Cet ouvrage peut être lu selon plusieurs entrées. D’abord, évidemment, comme un instrument de connaissance des transformations des politiques culturelles depuis les années « héroïques » de la politique culturelle, et plus largement, sur l’évolution du rapport au populaire de différentes fractions des classes dominantes ou moyennes (notamment des champs bureaucratique et culturel). Ce livre propose au fond une « analyse des variations historiques de la relation entre le traitement public des questions culturelles et des dimensions sociales et politiques plus larges. Car si cette relation est plus ou moins directe, explicite ou visible, elle n’en est pas moins toujours présente : qu’on le veuille ou non, qu’on le dise ou non, les questions culturelles sont en effet, aussi des questions politiques et sociales » (p. 101).

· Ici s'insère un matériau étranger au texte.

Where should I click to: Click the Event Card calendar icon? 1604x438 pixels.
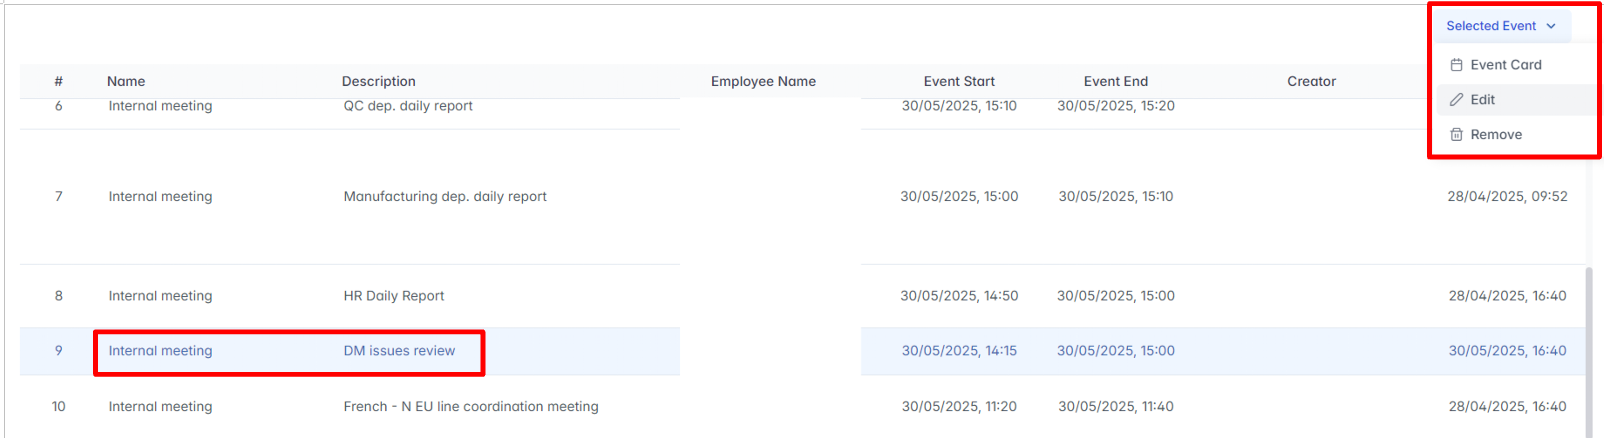[1457, 65]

Ce travail vaut aussi pour son caractère méthodologique en ce qu’il fait figure de cas d’école de l’usage de la monographie en sciences sociales, y compris pour des objets éloignés des politiques culturelles. La qualité du travail d’enquête permet de donner à voir la réfraction de mécanismes globaux sur des terrains concrets. Les auteurs déploient ainsi une sociologie conséquente qui refuse l’opposition factice entre processus micro et macro-sociaux, en montrant comment les processus globaux s’inscrivent dans des dispositions individuelles et se traduisent dans des rapports de force locaux.

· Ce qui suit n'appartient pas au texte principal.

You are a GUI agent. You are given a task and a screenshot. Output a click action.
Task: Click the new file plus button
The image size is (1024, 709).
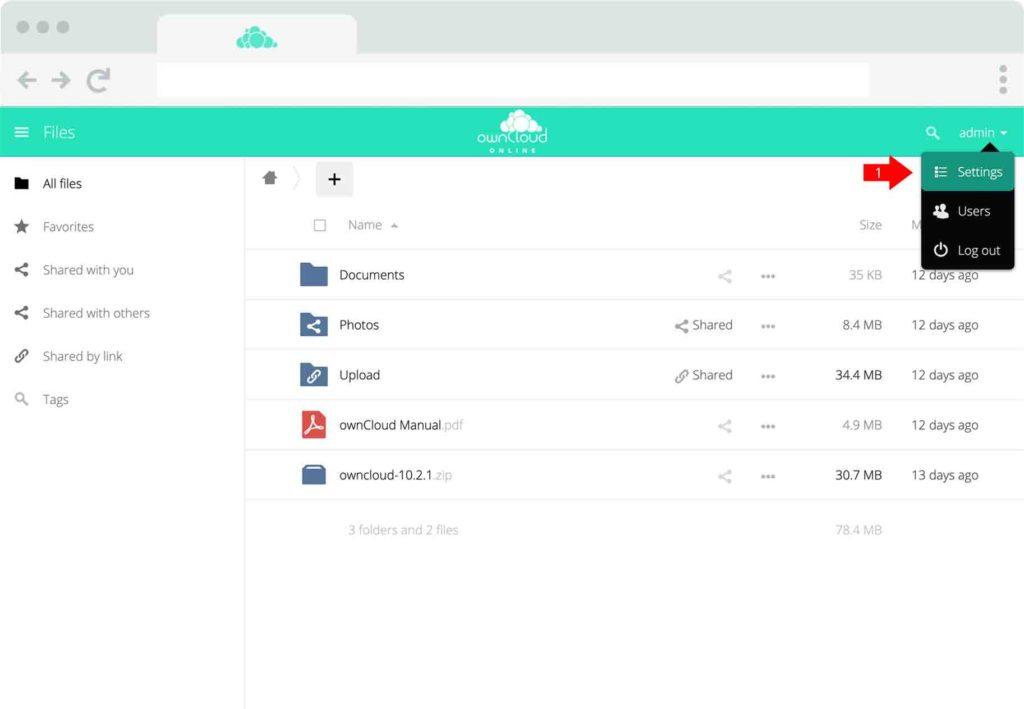pyautogui.click(x=334, y=179)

L’ouvrage permet ensuite d’éclairer les effets de ce qu’il est aujourd’hui convenu d’appeler le constat sur les « échecs de la démocratisation culturelle », peut-être autant mesurables à la disqualification des militants culturels et professionnels de la culture qui ont porté ce mot d’ordre, qu’à la relative inertie de la composition des publics des équipements culturels. Pour suivre la logique développée dans l’ouvrage, on peut faire l’hypothèse que l’usage de ces chiffres peut servir de point d’appui à l’hétéronomisation des politiques culturelles, bien loin de l’esprit des premières enquêtes sur les pratiques culturelles, au premier rang desquelles celles d’Augustin Girard auquel est dédié l’ouvrage. Les développements récents des politiques de l’enseignement supérieur offrent des similitudes en ce que les discours sur les « échecs » de la démocratisation scolaire justifient une forme de managérialisation des universités[1].

On peut mettre en perspective les tendances décrites ici à propos des politiques culturelles locales avec la promotion actuelle des industries dites « créatives » au niveau communautaire, comme en témoigne le nouveau programme de financement par l’Union européenne des secteurs « créatifs » Europe créative 2014-2020. Les industries « créatives » englobent aussi bien les industries culturelles traditionnelles que l’artisanat, le design, la publicité, la mode ou l’architecture. On voit bien les usages en termes de « marketing territorial » que cette redéfinition des frontières de la culture, et donc des politiques culturelles, peut occasionner. Cette extension du domaine culturel pourrait enfin, à plus ou moins long terme, justifier une remise en cause de l’ « exception culturelle » dans les négociations commerciales entre l’Union européenne et les États-Unis. Ces industries « créatives » sont ainsi censées tenir toutes les promesses, que ce soit en termes de croissance économique (« économie de la connaissance ») que d’identification culturelle, autant d’objectifs autour desquels entrent en concurrence le politique, l’artiste et le gestionnaire.



[1] Voir à ce propos R. Bodin et S. Orange, L’université n’est pas en crise, Les transformations de l’enseignement supérieur : enjeux et idées reçues, Bellecombe-en-Bauges,Éditions du Croquant, 2013.